Resilience of structured P2P systems under churn: The reachable component method
Introduction
In the past few years, we have witnessed an explosion in peer-to-peer (P2P) research, especially in the area of structured P2P systems or distributed hash tables (DHTs). In a real P2P network, nodes continuously log-on and log-off. As a result, understanding the resilience of P2P systems under realistic churn conditions becomes an important research topic. Toward the goal of characterizing the routing resilience of P2P systems under failure, we consider the measure of routability, which is defined as the expected number of routable node pairs divided by the number of possible node pairs among the surviving nodes. Note that the routability metric is a “per query” measure (i.e. given a query or routing request to be made, routability is the probability that the message can be successfully routed from a random source to a random destination). The routability of a P2P network under failure has been estimated via simulations, and has been shown to be a function of the architecture and routing topology [1]. However, a general method that can compute an analytical routability expression for most structured P2P architectures has been lacking.

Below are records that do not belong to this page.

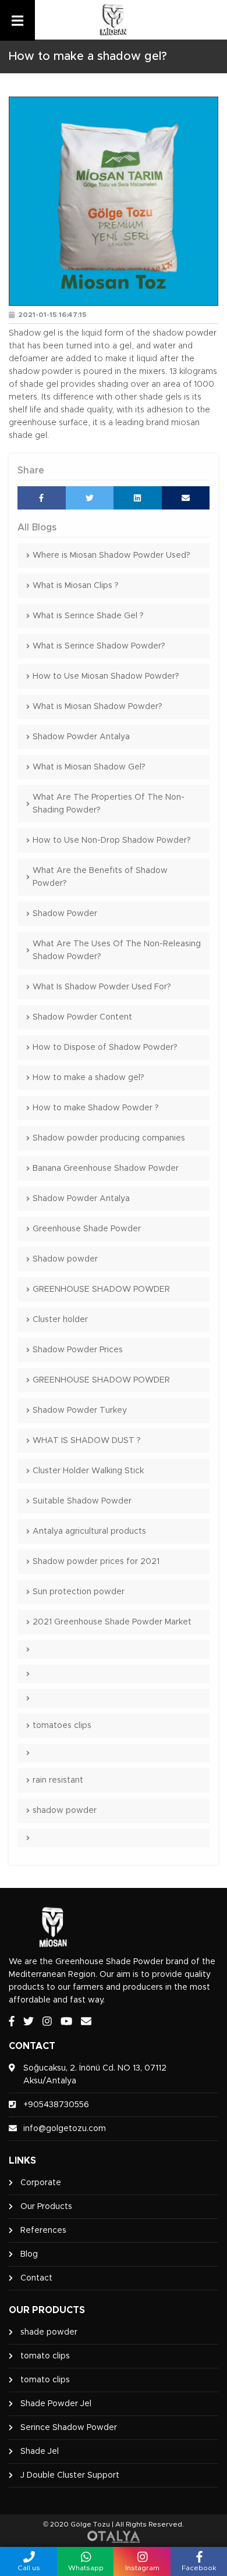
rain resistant (58, 1780)
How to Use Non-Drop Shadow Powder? (112, 840)
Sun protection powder (79, 1592)
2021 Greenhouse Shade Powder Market (112, 1622)
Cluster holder (60, 1320)
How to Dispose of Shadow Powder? (105, 1047)
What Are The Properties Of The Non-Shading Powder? (109, 803)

In this work, we provide the reachable component method to study the routing performance of structured P2P systems under failures and churn. We derived analytical expressions for the routability of a wide range of P2P systems under uniform failure and varying churn parameters. The P2P systems investigated are: Symphony [2], Kademlia [3], Chord [4], CAN [5], and de Bruijn graph based systems [6], [7], [8]. For the same number of connections per node, we found that the de Bruijn routing topology is extremely resilient, even under very high rates of node turnovers, followed by a group of “hypercube-like” routing systems that include CAN, Kademlia, Chord, randomized-Chord and logarithmic Symphony (i.e. a Symphony system with number of shortcuts that scales logarithmically with system size). We verified our analytical results against large-scale simulations of different P2P systems under churn.
The reachable component method is applicable to analyzing almost all the proposed structured P2P architectures under failures and churn, and provides a common framework to compare across them. Certainly, there are differences in the performances of various P2P architectures and the reachable component method provides the means for calculating and characterizing such differences in the presence of node turnovers. Furthermore, the analytical nature of the reachable component method provides insights into the nature of these differences in performance, thus enabling the development of methods to further improve performance.
Previous research efforts often employed the uniform failure model [1], [4], [7], [9], [10], [11], or focused on the connectivity properties of the system [12], [13]. The uniform failure model is often criticized as unrealistic, since a tool to accurately estimate the failure probability q in a continuously evolving P2P system is lacking [14]. Furthermore, in a structured P2P system, the analysis of routing performance is more relevant than the study of connectivity, since it is possible that two nodes in the same connected component cannot route to each other under system node failures (see Fig. 1).
Toward the goal of developing a model of dynamic node failures in P2P systems, Leonard et al. developed the lifetime-based node failure model [12], [13] (referred to as the lifetime model in this work): each joining node i is given a random lifetime Li, drawn from a probability distribution; when failed neighbors are encountered due to log-off, nodes employ neighbor-recovery algorithms to replace the failed neighbors. However, neighbor-recovery is not instantaneous. In the lifetime model, the time required for repairing the failed links is denoted as the search-time S, which is assumed to be strictly positive. Furthermore, a new node will spend an amount of time equal to S to find all of its required neighbors upon joining the P2P network.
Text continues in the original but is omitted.